## Extracted information:
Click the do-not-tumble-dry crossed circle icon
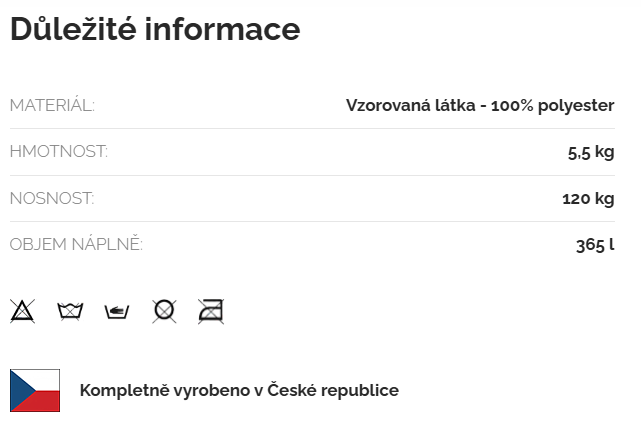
---
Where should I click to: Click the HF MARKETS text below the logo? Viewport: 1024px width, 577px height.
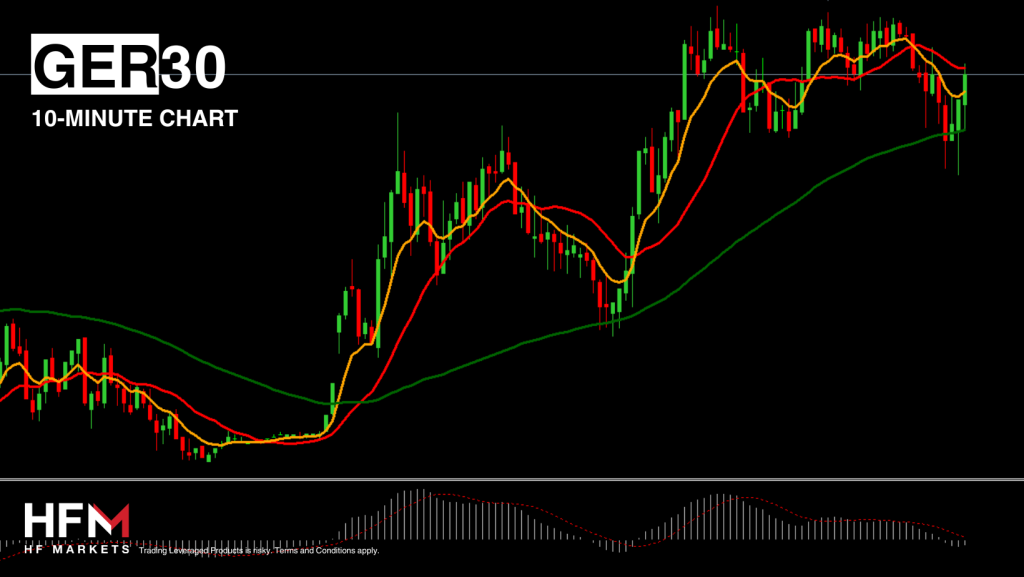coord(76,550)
...
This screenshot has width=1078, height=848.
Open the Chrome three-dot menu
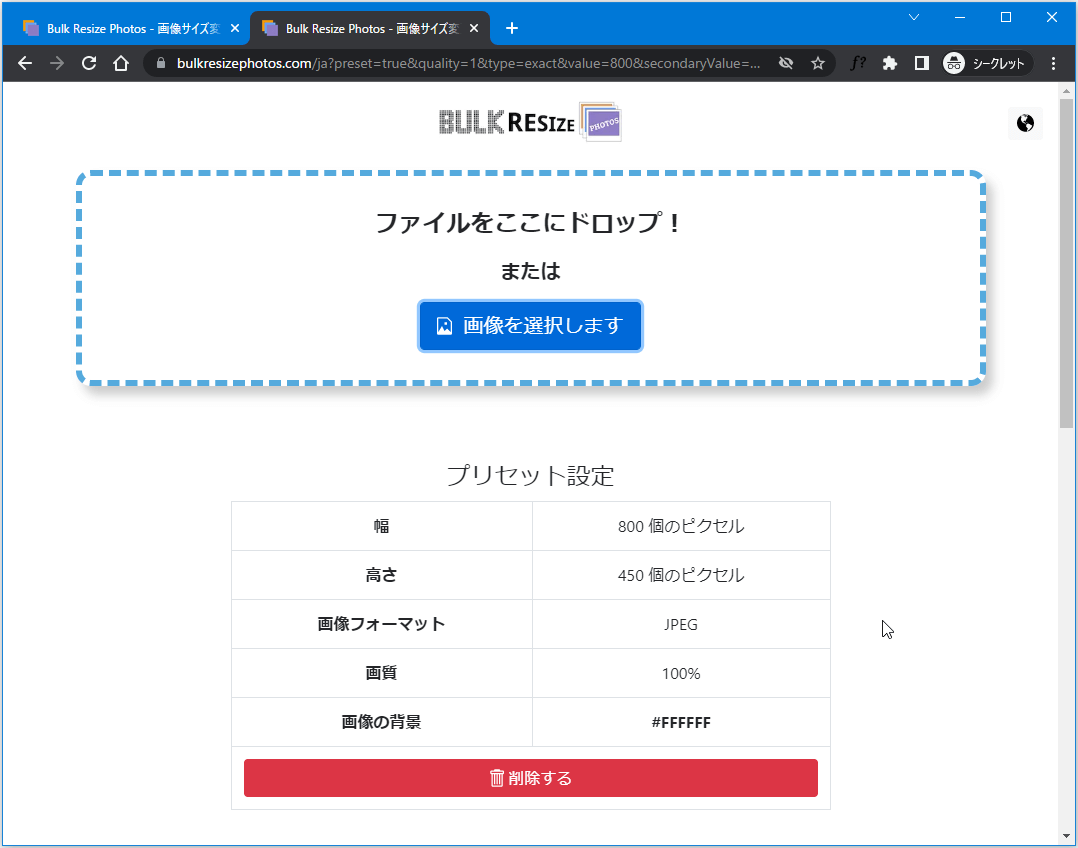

## Task to complete:
Reproduce verbatim only the segment of the listing bounded by the line containing "This screenshot has width=1078, height=848." and the line containing "Open the Chrome three-dot menu", with both boundary lines included.

## Answer to the exercise:
This screenshot has width=1078, height=848.
Open the Chrome three-dot menu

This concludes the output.